I would agree with this and it is backed up from the discussions with key clients and the stakeholders that we deal with in our Net Zero services work. We have been holding a variety of roundtables and debates over the course of the last year (more recently of course, virtual ones) in which all the participants have accepted and in many cases embraced, the fact that regulation will need to change.
These laws and rules must promote not only the new technologies we want i.e. the production, but also the change in consumer habits from the way we heat our buildings to transport and perhaps most controversially, our attitude to food i.e. the demand.

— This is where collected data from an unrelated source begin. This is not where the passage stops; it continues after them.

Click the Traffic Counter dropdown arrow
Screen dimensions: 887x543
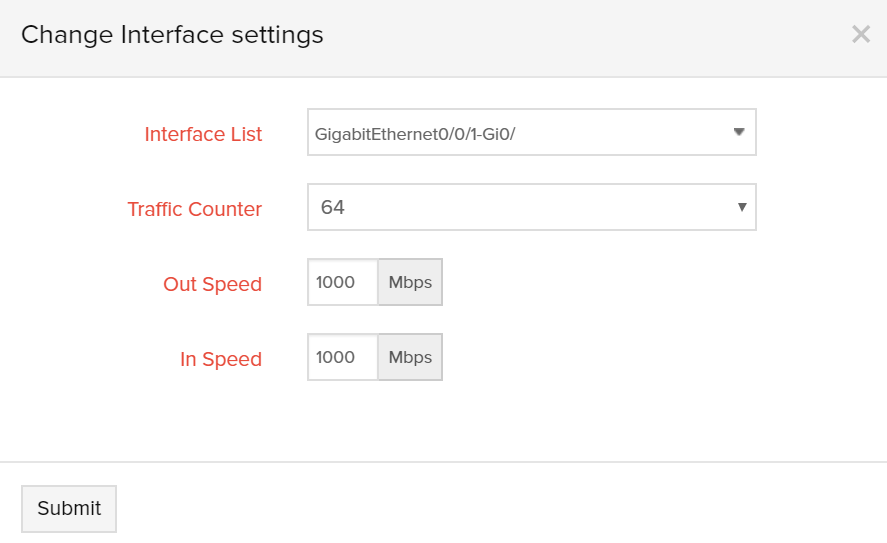pyautogui.click(x=742, y=207)
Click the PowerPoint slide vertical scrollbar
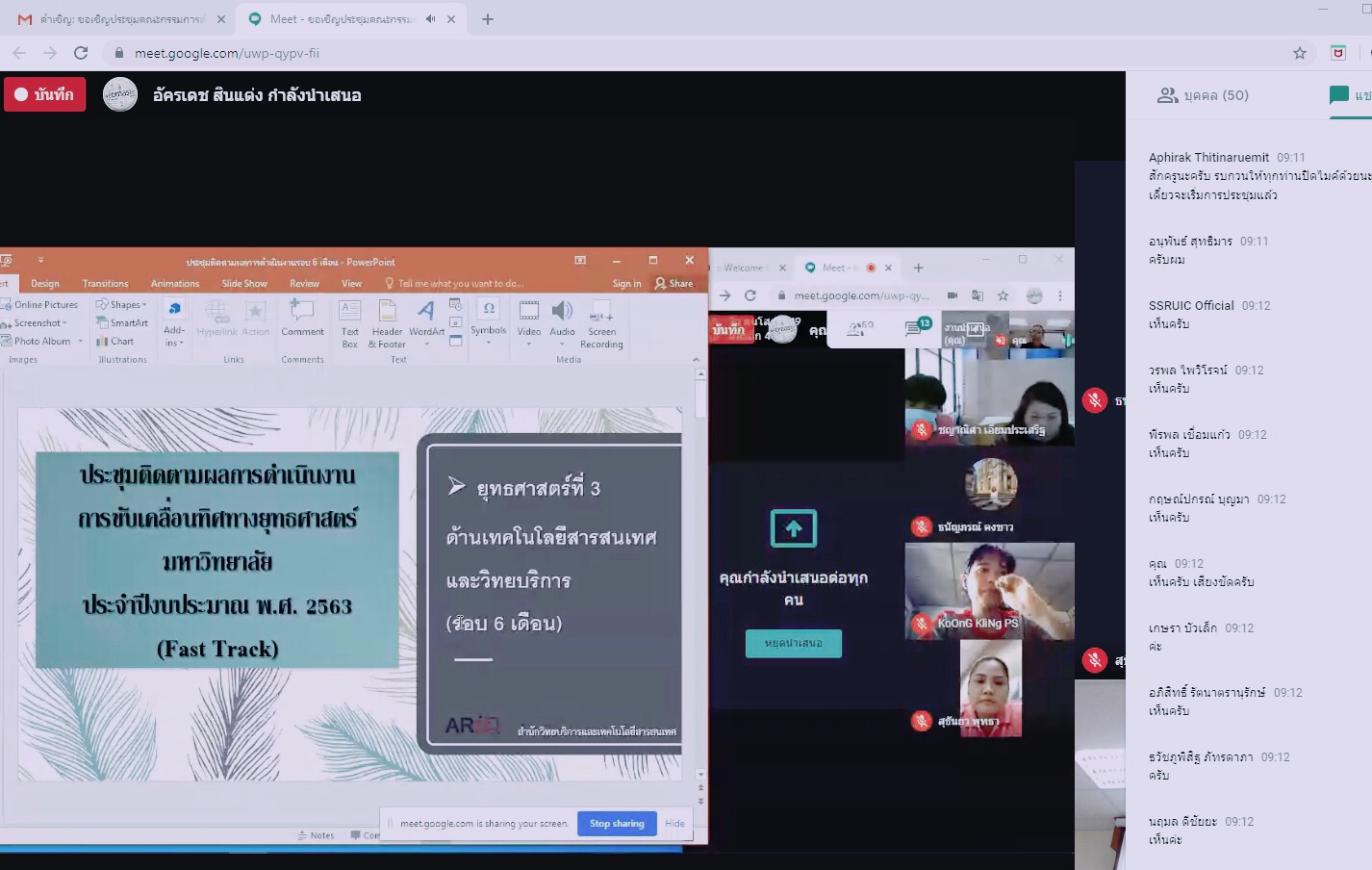1372x870 pixels. tap(700, 577)
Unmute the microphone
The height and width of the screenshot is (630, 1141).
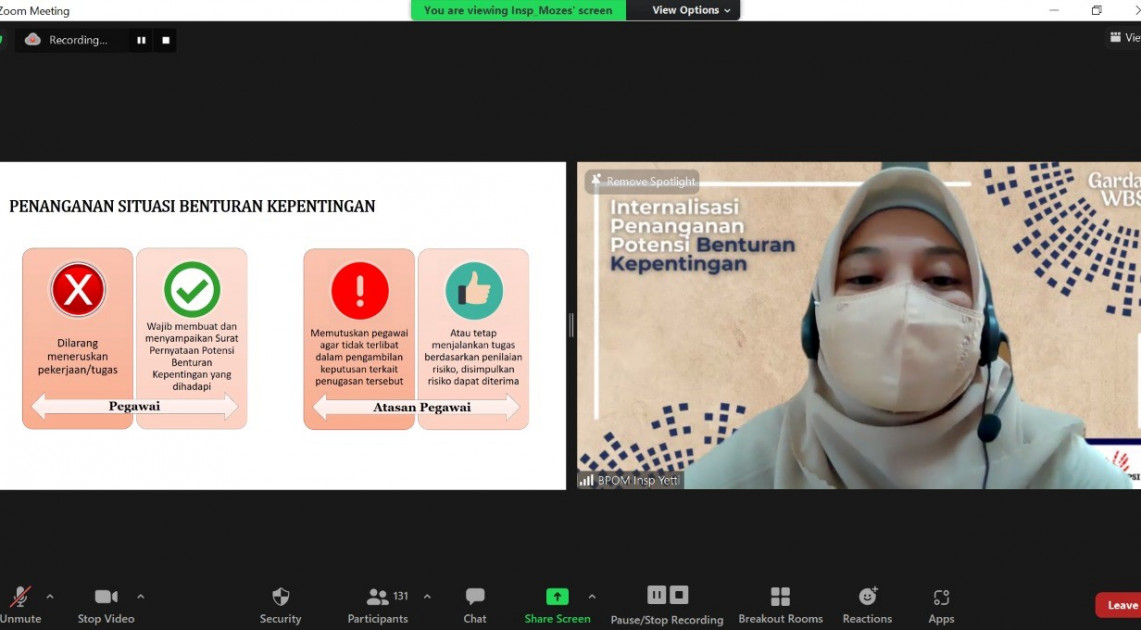tap(20, 597)
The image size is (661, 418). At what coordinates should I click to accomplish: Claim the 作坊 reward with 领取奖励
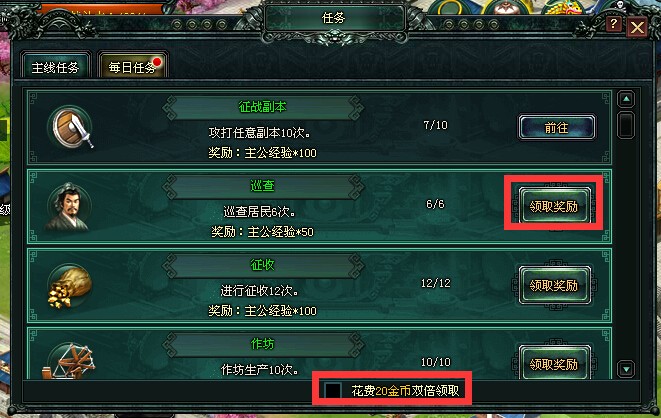554,363
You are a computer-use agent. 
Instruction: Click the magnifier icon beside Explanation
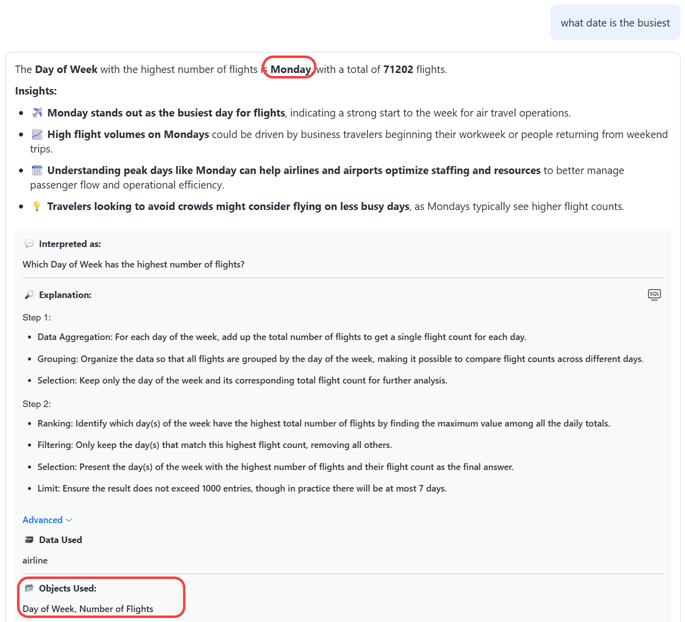pyautogui.click(x=29, y=296)
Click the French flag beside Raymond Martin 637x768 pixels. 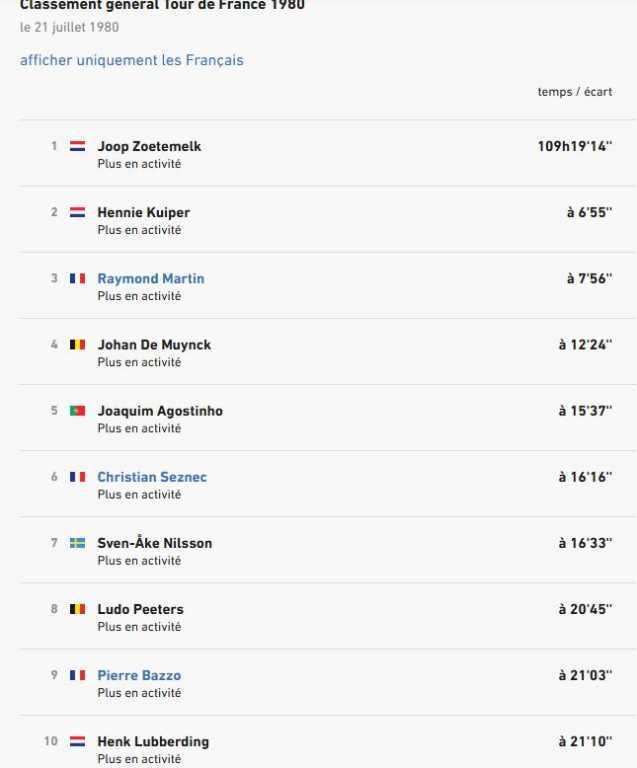(x=77, y=278)
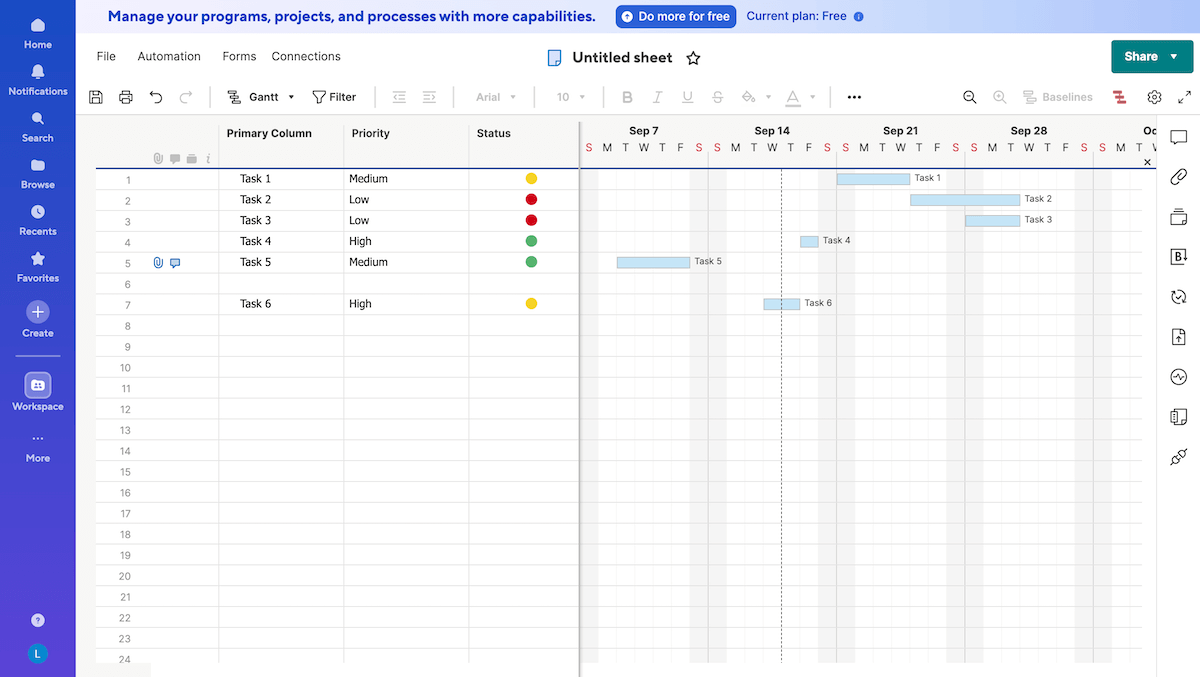Open sheet settings with the gear icon
This screenshot has height=677, width=1200.
click(1154, 97)
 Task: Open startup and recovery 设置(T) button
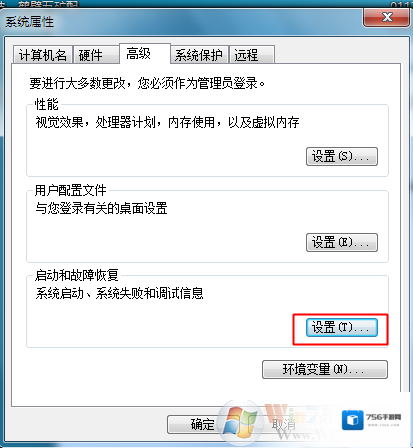pos(342,327)
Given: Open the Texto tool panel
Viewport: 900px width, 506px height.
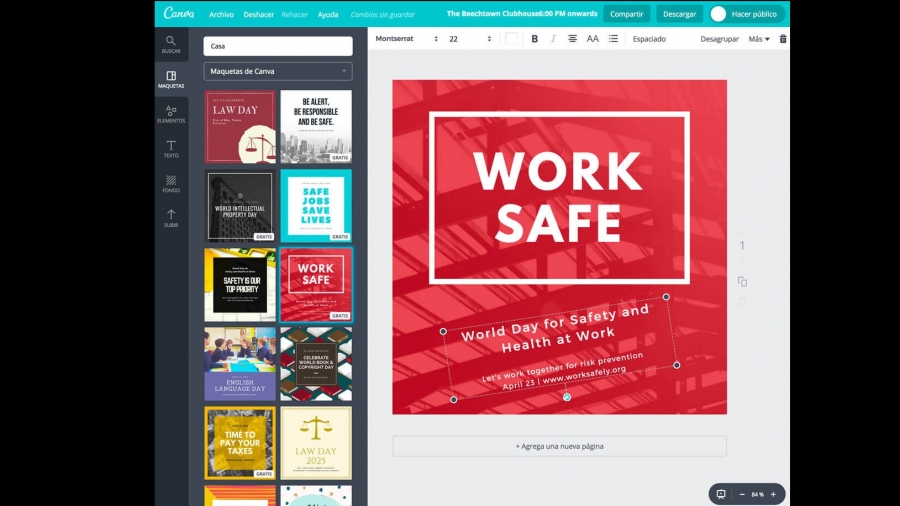Looking at the screenshot, I should 171,149.
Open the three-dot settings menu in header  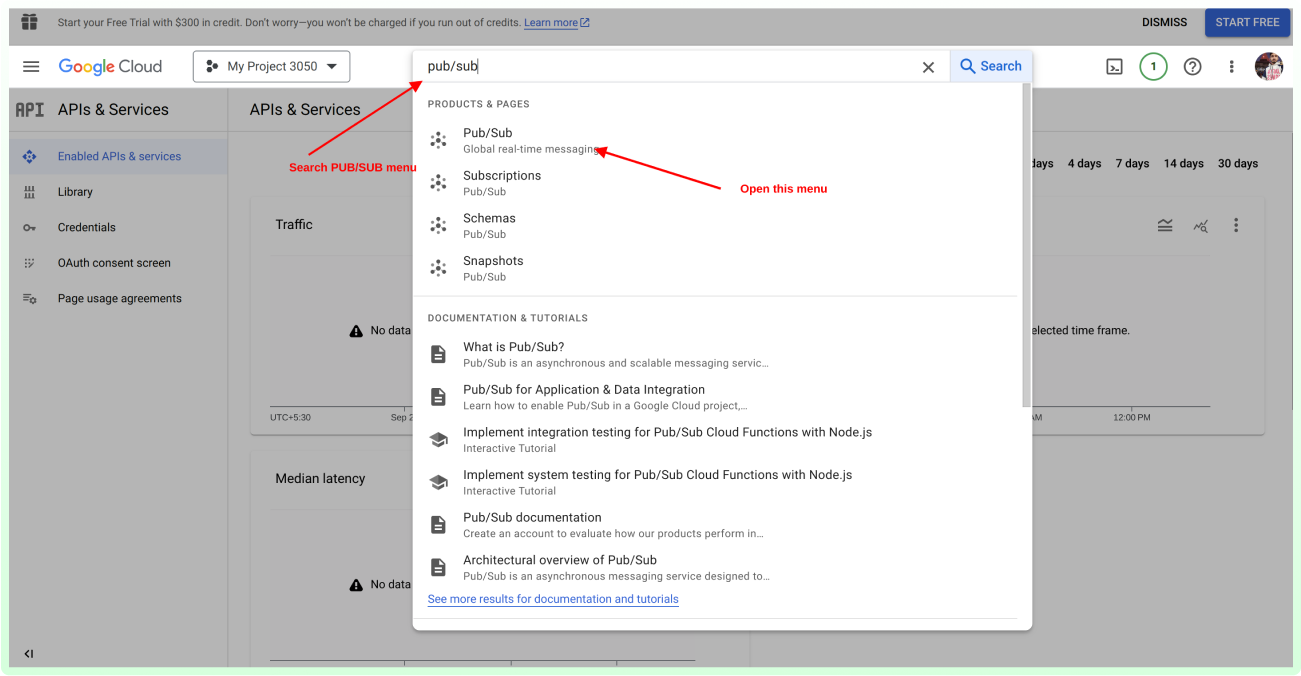click(1231, 67)
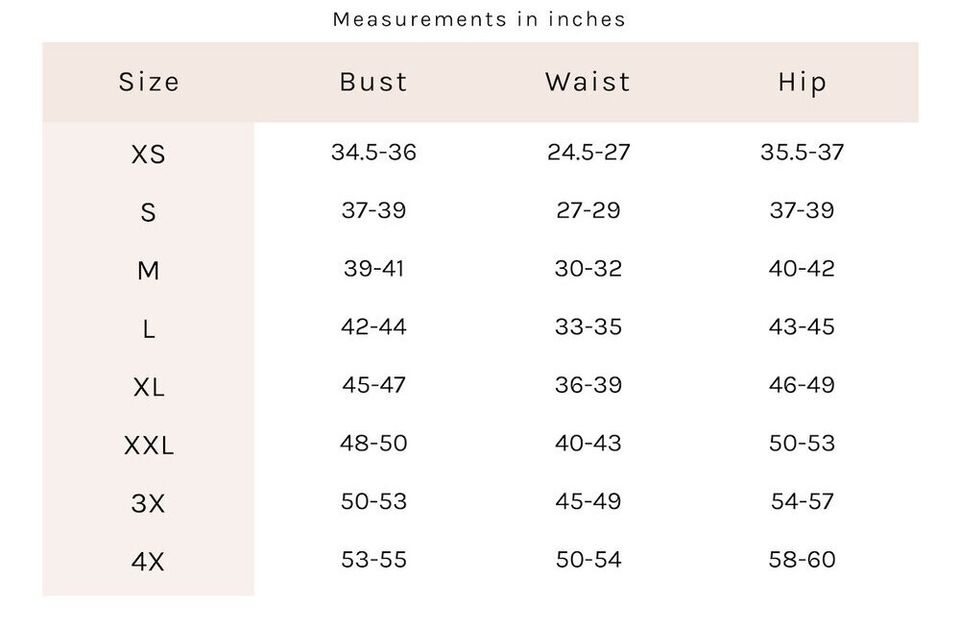Click the Measurements in inches heading

479,20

As a lawyer in this space it is a hugely exciting time and the legal profession will have a big role to play in developing the new regulatory framework that will be needed. However, as a number of our blogs have pointed out in the past, the regulation will need to be carefully constructed. More than ever before there is a need for collaboration among government departments and the key net zero sectors to make sure that the effects of a law or policy in one area do not inadvertently disadvantage efforts being made in another.
Furthermore while we agree that , regulation is needed, good regulation in the context of what we are trying to achieve with Net Zero, may mean establishing clear frameworks and boundaries without being overly prescriptive. I grant you this isn’t easy, but what we need to do is encourage change in behaviours acceptance and technology while allowing innovators latitude to develop clever solutions. If we are too prescriptive now there is a real risk that we push everyone towards todays known and proven technologies without considering what is just around the corner. The fair challenge to this is, of course, that we are in a hurry and we cannot afford to wait for perfection. Somewhere in between the 2 points seems to be the best way forward!
One thing that's crystal clear is that the UK's carbon-free future will need rules.